▸ **Page extract**
○ ○ ○ ○

# To Be HERA--my friend's FOTD for a photoshoot!!



## snowkei (Apr 13, 2007)

hey this is my friend's look..for a photoshoot..
she did this look and I love it so much!
	

	
	
		
		

		
		
	


	



ooh I forgot to say that she played the role of HERA...Zeus' wife!














what she use

*[face]*
Bobbi Brown moisture rich foundation
Shiseido Maquillage foundation powder

*[eye]*
VISEE eyegloss #be
Kate diamond e/s #GD
chic choc e/s #br05
pig. #sunnydaze
fluidine #blitz & glitz

*[cheek]*
NARS blush #madly

*[lip]*
ff lipstick #be1
ff lipgloss #be1


----------



## DevinGirl (Apr 13, 2007)

*This is so clean & beautiful.  Very very enchanting!  *


----------



## Midgard (Apr 13, 2007)

Really stunning!


----------



## c00ki312 (Apr 13, 2007)

shes so gorgeous. she reminds me of zhang ziyi who is also very pretty


----------



## Shimmer (Apr 13, 2007)

Rare is the woman is as lovely as you. Wow.

○ ○ ○ ○

▸ **Data provided**
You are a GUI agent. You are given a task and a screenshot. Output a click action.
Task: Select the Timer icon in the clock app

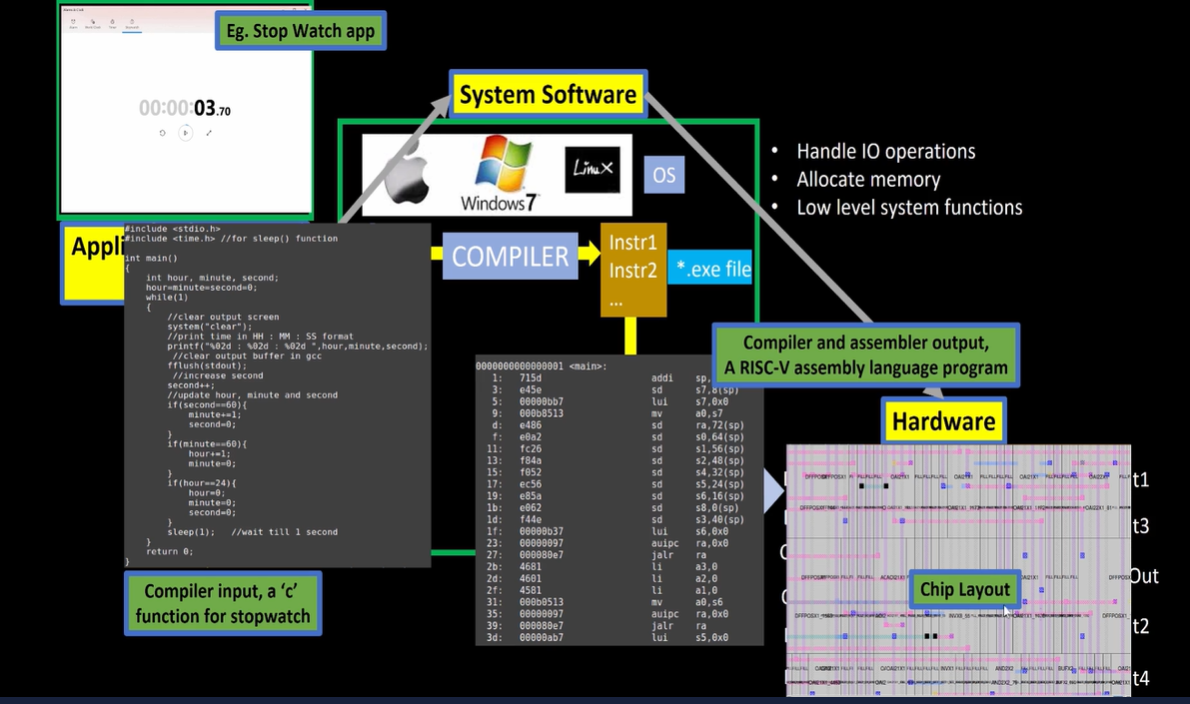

○ ○ ○ ○

▸ **Problem details**
Could you continue the forum thread about the Hera photoshoot makeup look, picking up after its last reply?

▸ **Final result**
----------



## Krasevayadancer (Apr 13, 2007)

So pretty 
	

	
	
		
		

		
		
	


	




 She looks very ethereal


----------



## snowkei (Apr 13, 2007)

Quote:

   Originally Posted by *c00ki312* 

 
_shes so gorgeous. she reminds me of zhang ziyi who is also very pretty 
	

	
	
		
		

		
		
	


	


_

 
yeah I also think she really looks like zhang ziyi!!!


----------



## snowkei (Apr 13, 2007)

thanks everyone!I'll tell my friend what u think!


----------



## hyperRealGurl (Apr 13, 2007)

ur friend is gorgeous.. MU is flawless


----------



## Fairybelle (Apr 13, 2007)

WOW...she is gorgeous!  Great job on the MU, and she has a beautiful face too!


----------



## Ms. Z (Apr 13, 2007)

Very pretty look, the eye shadow looks amazing!


----------



## linkas (Apr 13, 2007)

I Love It!!!!! Gorgeous!


----------



## MsCuppyCakes (Apr 13, 2007)

Very elegant.


----------



## *Luna* (Apr 13, 2007)

Snowkei, WOW. She is gorgeous! Make up is flawless... you did a fantastic job!


----------



## d_flawless (Apr 13, 2007)

so are all girls in taiwan models? haha, what a beauty


----------



## prinzessin784 (Apr 13, 2007)

What a gorgeous look!!


----------



## MACisME (Apr 13, 2007)

how pretty


----------



## zori (Apr 13, 2007)

She looks amazing ....


----------



## pink_candy (Apr 13, 2007)

she's as beautiful as you


----------



## checkered_lily (Apr 13, 2007)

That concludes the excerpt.